• Bacaan:

□ □ □ □ □

Monday, March 27, 2006

Yaa pokoknya begitu

Waktu pulang kampung kemaren, sering banget terdengar kalimat yang jadi judul di atas itu. Gw pulang kampung karena adik gw kawinan. Bagi keluarga gw dan keluarga besan ini adalah yang pertama kali buat mereka mengadakan acara kawinan. Dulu....baik adik gw maupun bokap nyokap gw punya pikiran yang sejalan, yaitu perkawinan yang akan diadakan ini sebaiknya sederhana saja. Ga usah terlalu mewah dan magrong-magrong. Yang penting sah secara hukum dan agama. Dan hal ini diungkapkan dengan gamblang oleh adik gw ke ortu cowoknya. Waktu itu mereka hanya manggut-manggut. Baiklah, terserah kalian saja. Yang mau menikah kan kalian. Yang menjalaninya nanti kan kalian.

Bijaksana, ya...

Seiring dengan segala persiapan perkawinan, para orang tua (ortu gw dan ortu co adik gw) dan generasi tua di keluarga dua belah pihak ternyata mendapat ide-ide baru. Atau sebenarnya itu ide lama yang baru muncul? Ga tau juga. Tanggal perkawinan yang awalnya direncanakan secepatnya sesudah co adik gw bebas dari masa tidak-boleh-menikah-dulu-sebelum-genap-setahun-bekerja-di-kantornya jadi mundur satu bulan karena masa itu berakhir di bulan Suro. Ketika para generasi muda bertanya kenapa ga boleh menikah di bulan Suro? Mereka menjawab bulan Suro itu bulan buruk, nanti kalian jadi susah rejeki. Kenapa? Kok bisa? Yaa pokoknya begitu...

Ok, no biggie. Karena bagi adik gw dan calon suaminya yang penting mereka tetap menikah.

Lalu ada acara lamaran. Brarti yang harus keluarga gw persiapkan adalah hantaran balasan. Karena rekomendasi dari banyak pihak, nyokap dan adik memilih satu katering yang udah pengalaman buat ngurusin makanan untuk acara kawinan, lamaran dan sejenisnya. Sesudah memilih makanan-makanan yang enak dan pasti kami suka, sang Ibu Katering bertanya kok ga ada tetel (uli) dan wajik? Ibu dan adik balas bertanya, "Lho memangnya harus ada ya?"
Jawabannya, "Iya, dong. Tetel dan wajik itu simbol supaya kedua mempelai tetap lengket sampai akhir hayat." Ooo....

□ □ □ □ □

• Soal Latihan:
1 - Menurut bacaan, mengapa tanggal perkawinan mundur satu bulan?
2 - Tulis ulang bagian bacaan yang diawali "Bijaksana, ya..." dan berakhir setelah "mereka tetap menikah.", dengan "bulan Suro" diganti menjadi "bulan Muharam".
3 - Sebutkan semua pandangan awal adik dan orang tua tentang perkawinan yang akan diadakan, sesuai bacaan.
Catatan di bawah ini tidak diperlukan sama sekali.

• Petikan Catatan:

□ □ □ □ □

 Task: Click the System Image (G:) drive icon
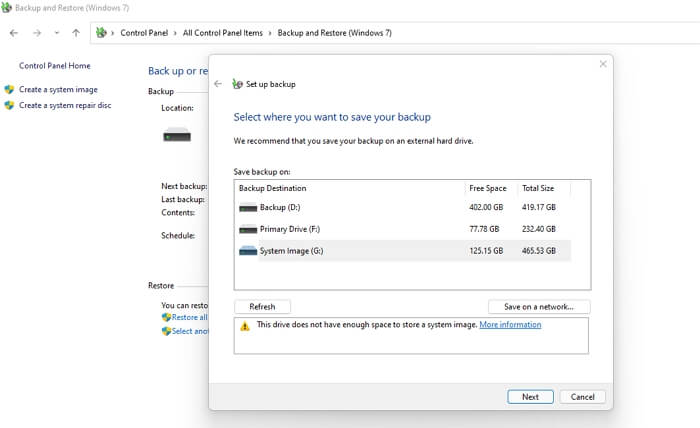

□ □ □ □ □

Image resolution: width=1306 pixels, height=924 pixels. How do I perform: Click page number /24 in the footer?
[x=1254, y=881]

□ □ □ □ □

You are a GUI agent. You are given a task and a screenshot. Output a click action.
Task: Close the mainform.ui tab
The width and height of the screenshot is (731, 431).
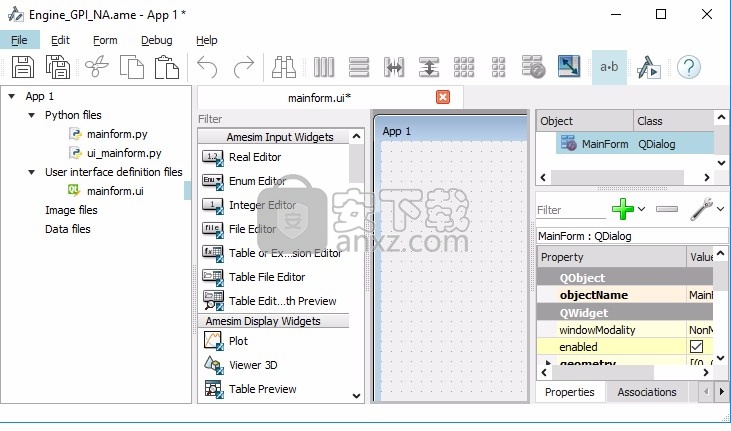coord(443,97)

□ □ □ □ □

• Jawaban Tertulis:
1 - Karena masa tidak boleh menikah sebelum genap setahun bekerja bagi calon suami adik berakhir di bulan Suro.

2 -
Bijaksana, ya...

Seiring dengan segala persiapan perkawinan, para orang tua (ortu gw dan ortu co adik gw) dan generasi tua di keluarga dua belah pihak ternyata mendapat ide-ide baru. Atau sebenarnya itu ide lama yang baru muncul? Ga tau juga. Tanggal perkawinan yang awalnya direncanakan secepatnya sesudah co adik gw bebas dari masa tidak-boleh-menikah-dulu-sebelum-genap-setahun-bekerja-di-kantornya jadi mundur satu bulan karena masa itu berakhir di bulan Muharam. Ketika para generasi muda bertanya kenapa ga boleh menikah di bulan Muharam? Mereka menjawab bulan Muharam itu bulan buruk, nanti kalian jadi susah rejeki. Kenapa? Kok bisa? Yaa pokoknya begitu...

Ok, no biggie. Karena bagi adik gw dan calon suaminya yang penting mereka tetap menikah.

3 -
- Perkawinan sebaiknya sederhana saja.
- Tidak usah terlalu mewah dan magrong-magrong.
- Yang penting sah secara hukum dan agama.